● WHAT IS EXPECTED
Among the records, find the lines that hold the string "computer" and return them.

● THE INPUT
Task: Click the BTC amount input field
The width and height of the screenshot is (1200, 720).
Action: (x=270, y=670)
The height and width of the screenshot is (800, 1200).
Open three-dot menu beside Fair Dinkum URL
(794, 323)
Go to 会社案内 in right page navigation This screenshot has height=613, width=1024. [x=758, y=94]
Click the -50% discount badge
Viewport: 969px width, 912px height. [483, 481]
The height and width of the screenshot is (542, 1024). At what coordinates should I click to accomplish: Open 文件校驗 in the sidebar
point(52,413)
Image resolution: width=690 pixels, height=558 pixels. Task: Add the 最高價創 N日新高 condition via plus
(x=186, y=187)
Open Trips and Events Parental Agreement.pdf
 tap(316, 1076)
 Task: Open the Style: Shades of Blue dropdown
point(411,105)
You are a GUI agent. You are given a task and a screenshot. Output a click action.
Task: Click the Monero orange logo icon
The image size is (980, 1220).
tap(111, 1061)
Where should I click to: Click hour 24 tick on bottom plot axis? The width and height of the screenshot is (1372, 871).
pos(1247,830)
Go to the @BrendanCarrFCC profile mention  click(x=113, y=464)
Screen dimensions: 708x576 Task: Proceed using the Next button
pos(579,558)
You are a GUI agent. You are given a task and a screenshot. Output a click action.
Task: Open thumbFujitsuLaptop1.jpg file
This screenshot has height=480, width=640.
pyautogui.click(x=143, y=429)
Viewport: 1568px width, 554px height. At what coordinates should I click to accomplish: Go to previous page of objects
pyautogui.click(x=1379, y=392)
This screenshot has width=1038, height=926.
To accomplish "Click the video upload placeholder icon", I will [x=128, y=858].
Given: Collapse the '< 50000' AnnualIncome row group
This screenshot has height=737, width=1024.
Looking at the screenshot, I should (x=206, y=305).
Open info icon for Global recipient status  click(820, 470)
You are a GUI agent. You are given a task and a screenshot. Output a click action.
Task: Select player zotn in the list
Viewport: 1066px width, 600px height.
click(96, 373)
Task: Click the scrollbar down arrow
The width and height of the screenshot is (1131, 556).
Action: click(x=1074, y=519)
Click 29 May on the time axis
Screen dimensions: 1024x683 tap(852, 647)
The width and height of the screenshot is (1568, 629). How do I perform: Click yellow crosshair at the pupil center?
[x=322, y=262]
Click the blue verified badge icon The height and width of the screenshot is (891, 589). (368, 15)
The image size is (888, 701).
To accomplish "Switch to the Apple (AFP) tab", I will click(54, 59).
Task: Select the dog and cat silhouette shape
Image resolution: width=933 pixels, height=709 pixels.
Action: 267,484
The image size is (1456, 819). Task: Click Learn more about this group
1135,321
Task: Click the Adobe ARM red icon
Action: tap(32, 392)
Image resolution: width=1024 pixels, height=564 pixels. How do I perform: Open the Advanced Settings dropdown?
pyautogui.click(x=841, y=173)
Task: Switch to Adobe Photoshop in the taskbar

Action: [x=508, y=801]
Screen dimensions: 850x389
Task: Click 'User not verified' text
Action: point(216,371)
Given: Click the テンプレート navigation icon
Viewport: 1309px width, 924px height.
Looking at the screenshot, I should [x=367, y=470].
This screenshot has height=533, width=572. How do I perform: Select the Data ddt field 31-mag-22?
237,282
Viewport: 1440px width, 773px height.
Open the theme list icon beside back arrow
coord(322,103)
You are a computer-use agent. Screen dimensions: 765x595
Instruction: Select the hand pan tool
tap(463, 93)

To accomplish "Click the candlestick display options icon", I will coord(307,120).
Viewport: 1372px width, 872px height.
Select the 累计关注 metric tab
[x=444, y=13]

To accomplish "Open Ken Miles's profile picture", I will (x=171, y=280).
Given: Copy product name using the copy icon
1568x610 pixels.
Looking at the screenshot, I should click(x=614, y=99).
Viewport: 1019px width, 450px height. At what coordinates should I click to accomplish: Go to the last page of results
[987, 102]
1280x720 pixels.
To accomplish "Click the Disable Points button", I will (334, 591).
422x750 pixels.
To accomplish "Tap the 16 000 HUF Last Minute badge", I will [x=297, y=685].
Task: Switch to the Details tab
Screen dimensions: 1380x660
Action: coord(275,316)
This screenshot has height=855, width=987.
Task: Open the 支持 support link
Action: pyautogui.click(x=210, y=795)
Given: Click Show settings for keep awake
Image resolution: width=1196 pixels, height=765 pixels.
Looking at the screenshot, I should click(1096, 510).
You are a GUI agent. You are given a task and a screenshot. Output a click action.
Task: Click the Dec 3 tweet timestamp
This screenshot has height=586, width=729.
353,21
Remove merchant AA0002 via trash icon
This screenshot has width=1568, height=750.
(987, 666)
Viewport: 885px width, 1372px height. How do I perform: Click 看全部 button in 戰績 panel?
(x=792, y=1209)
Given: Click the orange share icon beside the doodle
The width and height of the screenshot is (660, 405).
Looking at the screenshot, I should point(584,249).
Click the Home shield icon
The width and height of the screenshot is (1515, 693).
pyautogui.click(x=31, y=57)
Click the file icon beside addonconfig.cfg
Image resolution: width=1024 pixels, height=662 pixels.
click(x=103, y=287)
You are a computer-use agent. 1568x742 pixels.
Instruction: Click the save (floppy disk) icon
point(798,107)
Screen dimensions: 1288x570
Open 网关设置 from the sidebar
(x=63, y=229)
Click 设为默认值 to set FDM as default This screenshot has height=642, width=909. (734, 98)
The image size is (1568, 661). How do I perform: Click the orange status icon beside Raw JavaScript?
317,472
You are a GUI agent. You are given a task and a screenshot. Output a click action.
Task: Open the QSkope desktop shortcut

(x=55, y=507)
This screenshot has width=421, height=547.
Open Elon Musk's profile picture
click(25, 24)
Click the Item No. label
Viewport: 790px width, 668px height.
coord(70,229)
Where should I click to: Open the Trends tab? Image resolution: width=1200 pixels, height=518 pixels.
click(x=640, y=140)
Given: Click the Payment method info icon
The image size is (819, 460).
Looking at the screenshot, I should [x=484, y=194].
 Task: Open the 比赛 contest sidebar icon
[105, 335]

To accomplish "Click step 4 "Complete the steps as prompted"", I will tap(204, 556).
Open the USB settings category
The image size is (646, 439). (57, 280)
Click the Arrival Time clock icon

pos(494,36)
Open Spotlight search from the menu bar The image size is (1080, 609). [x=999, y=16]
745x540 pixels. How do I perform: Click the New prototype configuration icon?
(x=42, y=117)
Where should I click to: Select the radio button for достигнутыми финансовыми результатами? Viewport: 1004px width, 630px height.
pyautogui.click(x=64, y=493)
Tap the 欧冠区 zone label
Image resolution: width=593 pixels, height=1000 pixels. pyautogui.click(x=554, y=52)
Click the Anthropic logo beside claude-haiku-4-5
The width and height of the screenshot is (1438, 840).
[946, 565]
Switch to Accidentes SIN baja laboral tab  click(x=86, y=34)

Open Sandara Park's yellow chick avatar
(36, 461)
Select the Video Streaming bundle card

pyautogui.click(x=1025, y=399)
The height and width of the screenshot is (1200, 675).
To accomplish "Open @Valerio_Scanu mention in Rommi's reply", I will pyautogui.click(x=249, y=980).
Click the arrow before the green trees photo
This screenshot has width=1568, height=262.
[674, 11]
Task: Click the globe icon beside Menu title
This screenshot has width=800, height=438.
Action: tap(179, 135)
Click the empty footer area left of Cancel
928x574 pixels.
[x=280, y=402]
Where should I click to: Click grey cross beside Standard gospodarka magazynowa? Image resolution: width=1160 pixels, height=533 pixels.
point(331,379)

● WRITTEN ANSWER
You are a computer-use agent. Screen dimensions: 765x595
You are a computer-use agent. 1568x742 pixels.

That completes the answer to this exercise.